Kebijakan BI yang mempertahankan suku bunga dinilai masih cukup realistis. Walaupun bukan pilihan yang tepat, namun keputusan tersebut masih bersifat menyelamatkan perekonomian dalam jangka pendek, belum memberikan dampak positif yang lebih luas dalam jangka panjang. Kebijakan yang diambilpun bukan hanya karena bertumpu pada data-data perekonomian domestik, namun juga sangat dipengaruhi oleh data perekonomian global. Sehingga, apapun yang terjadi diluar sana tetap diperhitungkan oleh pengambil kebijakan di dalam negeri.

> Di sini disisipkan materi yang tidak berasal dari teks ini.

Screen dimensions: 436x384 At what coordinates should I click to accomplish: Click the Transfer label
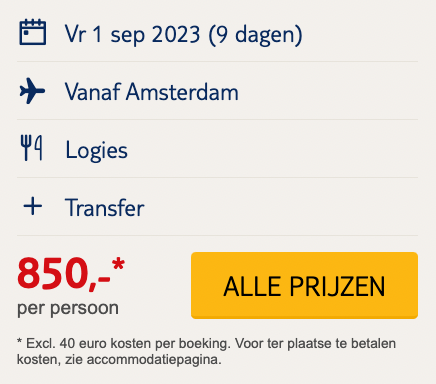click(x=105, y=208)
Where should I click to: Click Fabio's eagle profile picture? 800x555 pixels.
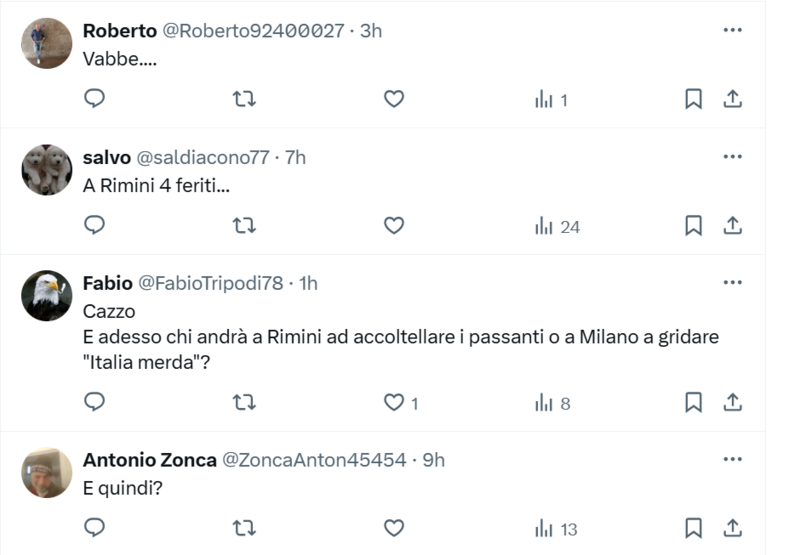point(47,295)
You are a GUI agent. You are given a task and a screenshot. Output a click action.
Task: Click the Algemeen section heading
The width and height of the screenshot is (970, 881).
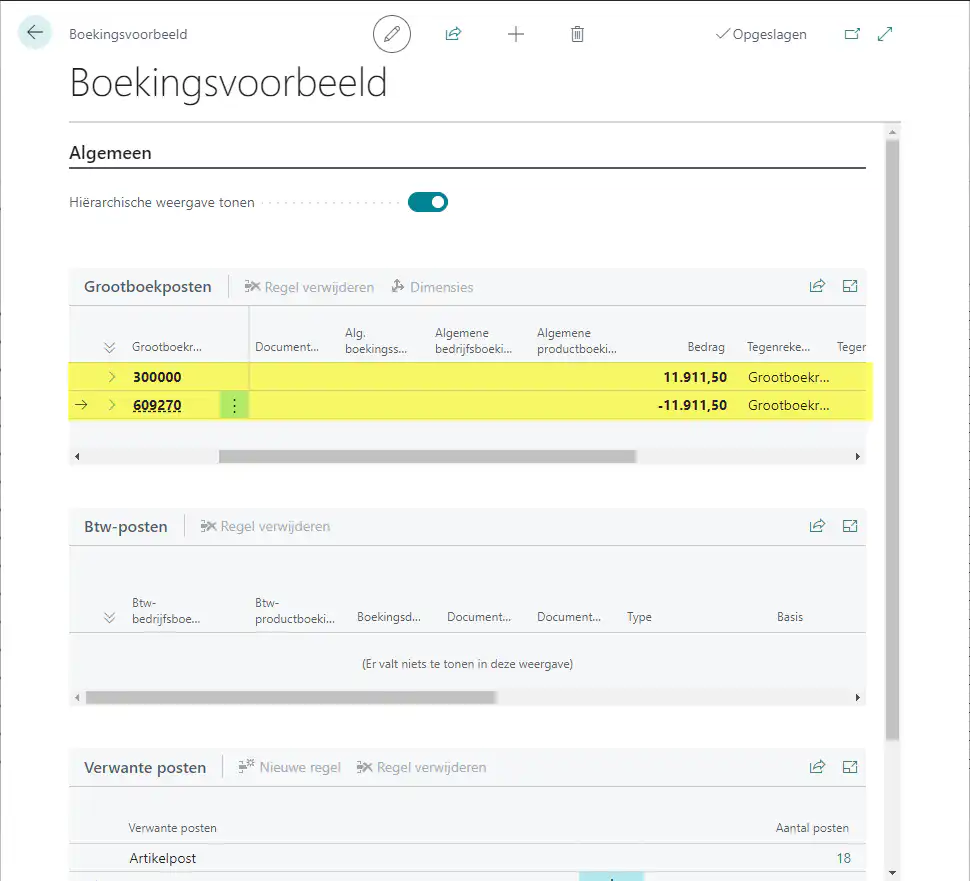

Kesemuanya itu akan kembali pada ketahan perekonomian nasional. Dampak negatif dari gejolak ekonomi global masih dapat diantisipasi oleh sebuah negara dengan struktur ekonomi yang kuat. Ketahan APBN kita memang belum memenuhi syarat untuk itu. Sementara daya beli masyarakat yang lemah tidak akan membaik segera walau ada stimulus kebijakan penurunan suku bunga.

Dipasar keuangan sepertinya juga akan terus mengalami fluktuasi yang tajam. Melemahnya US Dolar yang cukup memprihatinkan bukan berarti akan membuat Rupiah kembali perkasa. Karena penguatan Rupiah yang ditopang oleh dana-dana jangka pendek tetap menyisakan resiko akan terjadinya pembalikan modal. Terlebih apabila kedepan akan terjadi kenaikan laju inflasi yang cukup tinggi. Sehingga untuk mempertahankan nilai tukar diperlukan kenaikan suku bunga atau BI rate.

Kalau diibaratkan makan buah simalakama. Tentunya pemerintah harus mengambil keputusan dengan melihat keuntungan apa yang bisa diambil walaupun dengan menyia-yiakan benefit yang lainnya. Pemerintah memang dihadapkan pada stagflasi seperti sekarang ini, namun, pemerintah harus mengambil sikap untuk tetap menjaga stabilitas harga. Karena tidak menambah jumlah penduduk miskin masih lebih baik ketimbang mengangkat penduduk miskin dari kemiskinannya.